Jeong Yeon-seung, a professor at Dankook University's Business Department, stated, 'It is important whether the performance of the hypermarket, which is the main business, recovers,' adding that 'the sales strategies currently being pursued must be backed by addressing the weakened revenue base due to store sales and the associated fixed cost burdens.' This implies that relying on a debt repayment strategy dependent on asset sales is not sustainable.
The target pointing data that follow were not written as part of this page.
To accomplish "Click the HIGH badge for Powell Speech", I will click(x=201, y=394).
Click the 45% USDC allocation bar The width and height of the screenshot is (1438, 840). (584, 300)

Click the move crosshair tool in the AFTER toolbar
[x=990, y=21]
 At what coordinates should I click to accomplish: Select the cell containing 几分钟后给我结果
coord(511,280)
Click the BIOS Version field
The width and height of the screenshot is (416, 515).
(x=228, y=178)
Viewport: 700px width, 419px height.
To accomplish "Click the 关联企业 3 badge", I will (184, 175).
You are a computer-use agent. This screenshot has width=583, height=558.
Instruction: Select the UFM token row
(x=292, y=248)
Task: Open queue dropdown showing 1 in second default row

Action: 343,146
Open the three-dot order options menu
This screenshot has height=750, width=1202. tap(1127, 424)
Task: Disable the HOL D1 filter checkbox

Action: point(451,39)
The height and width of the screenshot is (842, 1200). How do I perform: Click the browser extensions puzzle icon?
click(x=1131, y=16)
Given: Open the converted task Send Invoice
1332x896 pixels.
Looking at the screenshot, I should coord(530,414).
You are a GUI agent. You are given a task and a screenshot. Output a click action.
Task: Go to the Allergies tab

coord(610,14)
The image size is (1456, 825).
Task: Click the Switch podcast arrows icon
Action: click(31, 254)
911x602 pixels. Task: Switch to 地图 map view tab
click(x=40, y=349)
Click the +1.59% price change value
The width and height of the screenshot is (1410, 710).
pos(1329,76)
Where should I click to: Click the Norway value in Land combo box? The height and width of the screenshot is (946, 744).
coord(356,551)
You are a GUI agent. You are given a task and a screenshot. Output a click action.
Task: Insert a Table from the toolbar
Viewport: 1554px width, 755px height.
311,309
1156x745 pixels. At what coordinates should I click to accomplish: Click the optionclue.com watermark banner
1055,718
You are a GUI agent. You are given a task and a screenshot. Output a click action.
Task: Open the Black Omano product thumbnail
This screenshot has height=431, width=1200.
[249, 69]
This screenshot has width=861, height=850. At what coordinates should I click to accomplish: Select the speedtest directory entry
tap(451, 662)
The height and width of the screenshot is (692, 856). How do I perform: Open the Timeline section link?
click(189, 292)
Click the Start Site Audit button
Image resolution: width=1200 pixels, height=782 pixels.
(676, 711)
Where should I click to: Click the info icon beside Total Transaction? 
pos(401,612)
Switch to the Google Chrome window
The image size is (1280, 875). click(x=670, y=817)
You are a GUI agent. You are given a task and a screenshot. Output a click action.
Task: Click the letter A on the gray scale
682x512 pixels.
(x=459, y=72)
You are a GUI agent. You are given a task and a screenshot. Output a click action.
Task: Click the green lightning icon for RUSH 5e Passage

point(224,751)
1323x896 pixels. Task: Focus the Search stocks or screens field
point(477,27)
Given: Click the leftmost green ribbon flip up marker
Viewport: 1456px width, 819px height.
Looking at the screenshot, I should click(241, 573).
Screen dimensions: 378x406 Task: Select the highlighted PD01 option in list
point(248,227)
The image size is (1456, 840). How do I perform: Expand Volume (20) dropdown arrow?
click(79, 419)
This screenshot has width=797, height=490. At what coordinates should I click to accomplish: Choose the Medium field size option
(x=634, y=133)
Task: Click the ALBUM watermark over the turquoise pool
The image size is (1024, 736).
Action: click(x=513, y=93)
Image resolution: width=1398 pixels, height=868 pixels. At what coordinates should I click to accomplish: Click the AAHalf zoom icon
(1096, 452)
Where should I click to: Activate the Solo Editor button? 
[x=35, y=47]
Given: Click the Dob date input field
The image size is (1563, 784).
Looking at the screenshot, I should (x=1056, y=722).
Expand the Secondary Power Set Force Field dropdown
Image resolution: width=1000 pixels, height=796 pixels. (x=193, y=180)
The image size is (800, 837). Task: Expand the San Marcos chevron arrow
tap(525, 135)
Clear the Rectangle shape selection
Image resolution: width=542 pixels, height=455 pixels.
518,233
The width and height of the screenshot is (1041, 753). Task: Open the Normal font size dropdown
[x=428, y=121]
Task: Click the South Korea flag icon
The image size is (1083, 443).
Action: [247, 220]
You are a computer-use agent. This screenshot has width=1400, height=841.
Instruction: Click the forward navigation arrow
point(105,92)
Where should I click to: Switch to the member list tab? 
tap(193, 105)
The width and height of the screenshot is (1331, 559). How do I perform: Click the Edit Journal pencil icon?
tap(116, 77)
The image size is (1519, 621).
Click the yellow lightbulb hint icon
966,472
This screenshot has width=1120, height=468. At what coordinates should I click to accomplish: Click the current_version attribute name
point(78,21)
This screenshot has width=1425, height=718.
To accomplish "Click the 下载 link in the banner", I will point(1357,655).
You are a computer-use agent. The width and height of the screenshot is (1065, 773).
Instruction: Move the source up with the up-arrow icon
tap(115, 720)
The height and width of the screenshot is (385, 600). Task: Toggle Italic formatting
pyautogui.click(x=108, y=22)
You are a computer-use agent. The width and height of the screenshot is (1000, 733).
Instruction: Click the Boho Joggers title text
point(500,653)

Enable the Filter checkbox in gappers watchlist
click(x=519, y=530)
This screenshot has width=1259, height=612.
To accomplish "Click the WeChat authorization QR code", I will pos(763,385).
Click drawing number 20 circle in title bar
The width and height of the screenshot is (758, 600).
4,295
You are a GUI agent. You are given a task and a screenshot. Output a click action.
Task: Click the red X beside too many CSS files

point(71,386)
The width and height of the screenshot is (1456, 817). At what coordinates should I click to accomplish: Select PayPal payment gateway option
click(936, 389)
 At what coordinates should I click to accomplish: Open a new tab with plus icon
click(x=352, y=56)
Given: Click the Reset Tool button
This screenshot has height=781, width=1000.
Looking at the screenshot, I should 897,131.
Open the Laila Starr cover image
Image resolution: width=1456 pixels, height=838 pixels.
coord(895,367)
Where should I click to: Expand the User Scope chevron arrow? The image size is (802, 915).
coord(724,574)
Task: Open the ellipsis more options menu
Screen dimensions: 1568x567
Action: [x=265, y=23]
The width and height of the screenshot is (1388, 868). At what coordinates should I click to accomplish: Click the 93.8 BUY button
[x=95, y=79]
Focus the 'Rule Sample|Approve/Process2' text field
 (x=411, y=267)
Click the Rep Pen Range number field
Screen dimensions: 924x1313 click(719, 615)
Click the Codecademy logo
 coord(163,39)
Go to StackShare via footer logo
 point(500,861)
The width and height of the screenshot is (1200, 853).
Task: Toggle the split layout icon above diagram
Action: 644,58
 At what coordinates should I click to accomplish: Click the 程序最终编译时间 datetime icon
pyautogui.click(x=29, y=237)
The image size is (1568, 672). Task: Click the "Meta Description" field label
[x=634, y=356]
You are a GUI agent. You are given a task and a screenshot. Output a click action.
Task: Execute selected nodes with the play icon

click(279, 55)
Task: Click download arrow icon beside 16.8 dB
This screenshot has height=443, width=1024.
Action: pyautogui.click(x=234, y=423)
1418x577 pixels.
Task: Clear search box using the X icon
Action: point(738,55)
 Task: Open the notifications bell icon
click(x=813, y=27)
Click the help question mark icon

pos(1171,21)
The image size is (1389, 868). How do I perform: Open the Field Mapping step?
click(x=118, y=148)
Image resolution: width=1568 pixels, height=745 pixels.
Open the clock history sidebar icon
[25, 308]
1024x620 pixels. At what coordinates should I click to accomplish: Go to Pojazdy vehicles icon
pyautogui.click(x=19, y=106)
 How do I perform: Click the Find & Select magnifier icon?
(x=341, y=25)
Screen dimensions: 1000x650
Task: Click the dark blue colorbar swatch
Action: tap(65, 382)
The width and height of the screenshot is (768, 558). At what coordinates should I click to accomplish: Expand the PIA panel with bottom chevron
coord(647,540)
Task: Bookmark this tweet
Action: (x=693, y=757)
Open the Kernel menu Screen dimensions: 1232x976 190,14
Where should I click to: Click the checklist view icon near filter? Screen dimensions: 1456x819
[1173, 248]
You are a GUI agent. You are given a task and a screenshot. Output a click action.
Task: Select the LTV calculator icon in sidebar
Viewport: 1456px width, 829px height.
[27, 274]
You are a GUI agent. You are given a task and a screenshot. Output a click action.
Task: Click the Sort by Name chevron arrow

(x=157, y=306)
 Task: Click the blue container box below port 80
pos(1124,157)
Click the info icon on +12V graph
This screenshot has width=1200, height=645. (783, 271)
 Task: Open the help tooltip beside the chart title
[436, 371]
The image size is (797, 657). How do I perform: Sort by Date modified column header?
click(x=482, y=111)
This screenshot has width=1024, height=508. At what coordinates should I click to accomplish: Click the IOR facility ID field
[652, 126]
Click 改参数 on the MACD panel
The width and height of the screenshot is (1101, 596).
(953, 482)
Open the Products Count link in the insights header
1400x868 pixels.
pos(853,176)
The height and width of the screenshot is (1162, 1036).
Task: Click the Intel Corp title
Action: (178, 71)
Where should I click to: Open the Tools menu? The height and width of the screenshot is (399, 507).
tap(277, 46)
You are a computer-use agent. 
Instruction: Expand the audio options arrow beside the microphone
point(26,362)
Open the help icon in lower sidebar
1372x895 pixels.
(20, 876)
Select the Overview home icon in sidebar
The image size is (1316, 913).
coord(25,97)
Meanwhile, the court has decided to maintain the current dual leadership structure of co-representatives Jo Joo-yeon and Kim Kwang-il without appointing a separate administrator alongside the decision to open the rehabilitation procedure. The creditors' council will select advisory law firms and accounting firms related to the rehabilitation procedure and will engage in discussions to improve Homeplus's financial structure. In addition, a restructuring officer to be appointed upon the recommendation of the creditors' council will supervise the company's cash flow.

The deadline for submitting the list of creditors following the start of the rehabilitation procedure is until the 18th, the creditor claims filing period is until the 1st of next month, and the deadline for submitting the rehabilitation plan is June 3.

회생절차 개시에 따른 채권자 목록 제출 기간은 오는 18일까지, 채권 신고 기간은 다음 달 1일까지, 회생계획안 제출 기한은 6월 3일까지다.